### Exercise brief
Print out all of the data below, keeping it identical to the original.

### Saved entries
● ● ● ● ● ● ●

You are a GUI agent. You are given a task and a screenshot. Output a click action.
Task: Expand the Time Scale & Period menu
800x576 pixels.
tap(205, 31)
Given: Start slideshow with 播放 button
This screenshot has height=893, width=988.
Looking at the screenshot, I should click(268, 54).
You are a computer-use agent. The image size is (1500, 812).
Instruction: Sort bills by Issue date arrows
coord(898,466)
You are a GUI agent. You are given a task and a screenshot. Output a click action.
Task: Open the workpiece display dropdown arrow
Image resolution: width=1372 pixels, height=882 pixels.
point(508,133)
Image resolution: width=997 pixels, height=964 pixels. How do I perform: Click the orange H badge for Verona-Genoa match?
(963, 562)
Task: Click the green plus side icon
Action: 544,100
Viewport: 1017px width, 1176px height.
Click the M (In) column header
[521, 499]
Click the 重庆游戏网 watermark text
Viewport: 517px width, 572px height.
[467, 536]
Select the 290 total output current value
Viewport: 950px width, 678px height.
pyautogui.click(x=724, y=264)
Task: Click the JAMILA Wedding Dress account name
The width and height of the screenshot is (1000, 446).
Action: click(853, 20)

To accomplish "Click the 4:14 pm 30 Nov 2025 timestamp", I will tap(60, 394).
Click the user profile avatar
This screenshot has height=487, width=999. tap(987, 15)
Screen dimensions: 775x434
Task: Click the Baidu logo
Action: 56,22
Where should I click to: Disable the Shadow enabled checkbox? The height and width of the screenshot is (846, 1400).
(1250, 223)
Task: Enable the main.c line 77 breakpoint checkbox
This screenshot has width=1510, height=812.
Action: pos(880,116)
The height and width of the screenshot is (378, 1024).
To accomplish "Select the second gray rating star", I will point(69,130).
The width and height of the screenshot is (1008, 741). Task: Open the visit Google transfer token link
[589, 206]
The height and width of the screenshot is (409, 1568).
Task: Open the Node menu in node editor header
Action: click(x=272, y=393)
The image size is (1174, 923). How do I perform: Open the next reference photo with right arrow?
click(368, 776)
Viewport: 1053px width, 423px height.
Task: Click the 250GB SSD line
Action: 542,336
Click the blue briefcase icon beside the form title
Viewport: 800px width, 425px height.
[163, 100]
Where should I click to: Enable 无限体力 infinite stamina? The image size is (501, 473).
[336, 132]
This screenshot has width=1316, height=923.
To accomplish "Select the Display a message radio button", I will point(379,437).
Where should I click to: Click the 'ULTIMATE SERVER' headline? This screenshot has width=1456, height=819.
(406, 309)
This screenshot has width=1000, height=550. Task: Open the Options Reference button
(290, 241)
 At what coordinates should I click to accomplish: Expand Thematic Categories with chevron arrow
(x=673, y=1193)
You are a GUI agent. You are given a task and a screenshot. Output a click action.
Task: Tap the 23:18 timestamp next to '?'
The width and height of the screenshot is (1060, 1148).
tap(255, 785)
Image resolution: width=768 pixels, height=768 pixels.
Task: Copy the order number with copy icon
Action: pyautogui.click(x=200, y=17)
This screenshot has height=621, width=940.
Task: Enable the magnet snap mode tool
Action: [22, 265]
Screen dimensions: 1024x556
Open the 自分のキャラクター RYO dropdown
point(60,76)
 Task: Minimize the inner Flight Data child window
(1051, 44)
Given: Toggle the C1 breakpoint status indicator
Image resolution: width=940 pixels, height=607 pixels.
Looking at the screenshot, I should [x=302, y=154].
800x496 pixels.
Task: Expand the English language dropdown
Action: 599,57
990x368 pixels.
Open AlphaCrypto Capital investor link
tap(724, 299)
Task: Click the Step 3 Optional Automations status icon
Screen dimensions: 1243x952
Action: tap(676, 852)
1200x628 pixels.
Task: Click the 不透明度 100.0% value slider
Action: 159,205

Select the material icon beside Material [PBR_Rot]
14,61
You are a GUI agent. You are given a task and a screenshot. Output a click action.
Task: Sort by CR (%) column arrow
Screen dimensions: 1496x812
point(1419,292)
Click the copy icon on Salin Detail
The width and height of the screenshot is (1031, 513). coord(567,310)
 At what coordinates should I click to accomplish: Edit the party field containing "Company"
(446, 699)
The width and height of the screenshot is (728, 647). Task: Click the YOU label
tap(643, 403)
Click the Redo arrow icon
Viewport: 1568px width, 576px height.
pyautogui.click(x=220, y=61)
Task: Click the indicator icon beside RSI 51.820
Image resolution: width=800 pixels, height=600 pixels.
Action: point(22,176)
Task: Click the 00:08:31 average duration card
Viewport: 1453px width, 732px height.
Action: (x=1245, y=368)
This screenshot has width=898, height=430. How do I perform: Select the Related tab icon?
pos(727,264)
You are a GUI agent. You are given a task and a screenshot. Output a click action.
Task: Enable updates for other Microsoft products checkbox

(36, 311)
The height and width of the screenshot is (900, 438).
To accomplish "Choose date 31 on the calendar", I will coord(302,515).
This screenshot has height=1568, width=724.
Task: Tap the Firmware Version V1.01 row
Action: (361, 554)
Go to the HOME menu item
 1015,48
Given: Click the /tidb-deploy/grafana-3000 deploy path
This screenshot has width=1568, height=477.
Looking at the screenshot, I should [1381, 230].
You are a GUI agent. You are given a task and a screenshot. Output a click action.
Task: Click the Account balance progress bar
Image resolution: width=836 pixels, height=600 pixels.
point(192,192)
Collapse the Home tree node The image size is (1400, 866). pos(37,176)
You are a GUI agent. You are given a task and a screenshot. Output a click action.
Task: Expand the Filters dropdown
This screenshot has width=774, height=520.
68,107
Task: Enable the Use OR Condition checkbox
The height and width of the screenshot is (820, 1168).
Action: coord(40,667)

● ● ● ● ● ● ●

### Answer to the problem
You are a GUI agent. You are given a task and a screenshot. Output a click action.
Task: Expand the Time Scale & Period menu
800x576 pixels.
tap(205, 31)
Given: Start slideshow with 播放 button
This screenshot has height=893, width=988.
Looking at the screenshot, I should click(268, 54).
You are a computer-use agent. The image size is (1500, 812).
Instruction: Sort bills by Issue date arrows
coord(898,466)
You are a GUI agent. You are given a task and a screenshot. Output a click action.
Task: Open the workpiece display dropdown arrow
Image resolution: width=1372 pixels, height=882 pixels.
point(508,133)
Image resolution: width=997 pixels, height=964 pixels. How do I perform: Click the orange H badge for Verona-Genoa match?
(963, 562)
Task: Click the green plus side icon
Action: 544,100
Viewport: 1017px width, 1176px height.
Click the M (In) column header
[521, 499]
Click the 重庆游戏网 watermark text
Viewport: 517px width, 572px height.
[467, 536]
Select the 290 total output current value
Viewport: 950px width, 678px height.
pyautogui.click(x=724, y=264)
Task: Click the JAMILA Wedding Dress account name
The width and height of the screenshot is (1000, 446).
Action: click(853, 20)

To accomplish "Click the 4:14 pm 30 Nov 2025 timestamp", I will tap(60, 394).
Click the user profile avatar
This screenshot has height=487, width=999. tap(987, 15)
Screen dimensions: 775x434
Task: Click the Baidu logo
Action: 56,22
Where should I click to: Disable the Shadow enabled checkbox? The height and width of the screenshot is (846, 1400).
(1250, 223)
Task: Enable the main.c line 77 breakpoint checkbox
This screenshot has width=1510, height=812.
Action: pos(880,116)
The height and width of the screenshot is (378, 1024).
To accomplish "Select the second gray rating star", I will point(69,130).
The width and height of the screenshot is (1008, 741). Task: Open the visit Google transfer token link
[589, 206]
The height and width of the screenshot is (409, 1568).
Task: Open the Node menu in node editor header
Action: click(x=272, y=393)
The image size is (1174, 923). How do I perform: Open the next reference photo with right arrow?
click(368, 776)
Viewport: 1053px width, 423px height.
Task: Click the 250GB SSD line
Action: 542,336
Click the blue briefcase icon beside the form title
Viewport: 800px width, 425px height.
[163, 100]
Where should I click to: Enable 无限体力 infinite stamina? The image size is (501, 473).
[336, 132]
This screenshot has width=1316, height=923.
To accomplish "Select the Display a message radio button", I will point(379,437).
Where should I click to: Click the 'ULTIMATE SERVER' headline? This screenshot has width=1456, height=819.
(406, 309)
This screenshot has width=1000, height=550. Task: Open the Options Reference button
(290, 241)
 At what coordinates should I click to accomplish: Expand Thematic Categories with chevron arrow
(x=673, y=1193)
You are a GUI agent. You are given a task and a screenshot. Output a click action.
Task: Tap the 23:18 timestamp next to '?'
The width and height of the screenshot is (1060, 1148).
tap(255, 785)
Image resolution: width=768 pixels, height=768 pixels.
Task: Copy the order number with copy icon
Action: pyautogui.click(x=200, y=17)
This screenshot has height=621, width=940.
Task: Enable the magnet snap mode tool
Action: [22, 265]
Screen dimensions: 1024x556
Open the 自分のキャラクター RYO dropdown
point(60,76)
 Task: Minimize the inner Flight Data child window
(1051, 44)
Given: Toggle the C1 breakpoint status indicator
Image resolution: width=940 pixels, height=607 pixels.
Looking at the screenshot, I should [x=302, y=154].
800x496 pixels.
Task: Expand the English language dropdown
Action: 599,57
990x368 pixels.
Open AlphaCrypto Capital investor link
tap(724, 299)
Task: Click the Step 3 Optional Automations status icon
Screen dimensions: 1243x952
Action: tap(676, 852)
1200x628 pixels.
Task: Click the 不透明度 100.0% value slider
Action: 159,205

Select the material icon beside Material [PBR_Rot]
14,61
You are a GUI agent. You are given a task and a screenshot. Output a click action.
Task: Sort by CR (%) column arrow
Screen dimensions: 1496x812
point(1419,292)
Click the copy icon on Salin Detail
The width and height of the screenshot is (1031, 513). coord(567,310)
 At what coordinates should I click to accomplish: Edit the party field containing "Company"
(446, 699)
The width and height of the screenshot is (728, 647). Task: Click the YOU label
tap(643, 403)
Click the Redo arrow icon
Viewport: 1568px width, 576px height.
pyautogui.click(x=220, y=61)
Task: Click the indicator icon beside RSI 51.820
Image resolution: width=800 pixels, height=600 pixels.
Action: point(22,176)
Task: Click the 00:08:31 average duration card
Viewport: 1453px width, 732px height.
Action: (x=1245, y=368)
This screenshot has width=898, height=430. How do I perform: Select the Related tab icon?
pos(727,264)
You are a GUI agent. You are given a task and a screenshot. Output a click action.
Task: Enable updates for other Microsoft products checkbox

(36, 311)
The height and width of the screenshot is (900, 438).
To accomplish "Choose date 31 on the calendar", I will coord(302,515).
This screenshot has height=1568, width=724.
Task: Tap the Firmware Version V1.01 row
Action: (361, 554)
Go to the HOME menu item
 1015,48
Given: Click the /tidb-deploy/grafana-3000 deploy path
This screenshot has width=1568, height=477.
Looking at the screenshot, I should [1381, 230].
You are a GUI agent. You are given a task and a screenshot. Output a click action.
Task: Click the Account balance progress bar
Image resolution: width=836 pixels, height=600 pixels.
point(192,192)
Collapse the Home tree node The image size is (1400, 866). pos(37,176)
You are a GUI agent. You are given a task and a screenshot. Output a click action.
Task: Expand the Filters dropdown
This screenshot has width=774, height=520.
68,107
Task: Enable the Use OR Condition checkbox
The height and width of the screenshot is (820, 1168).
Action: coord(40,667)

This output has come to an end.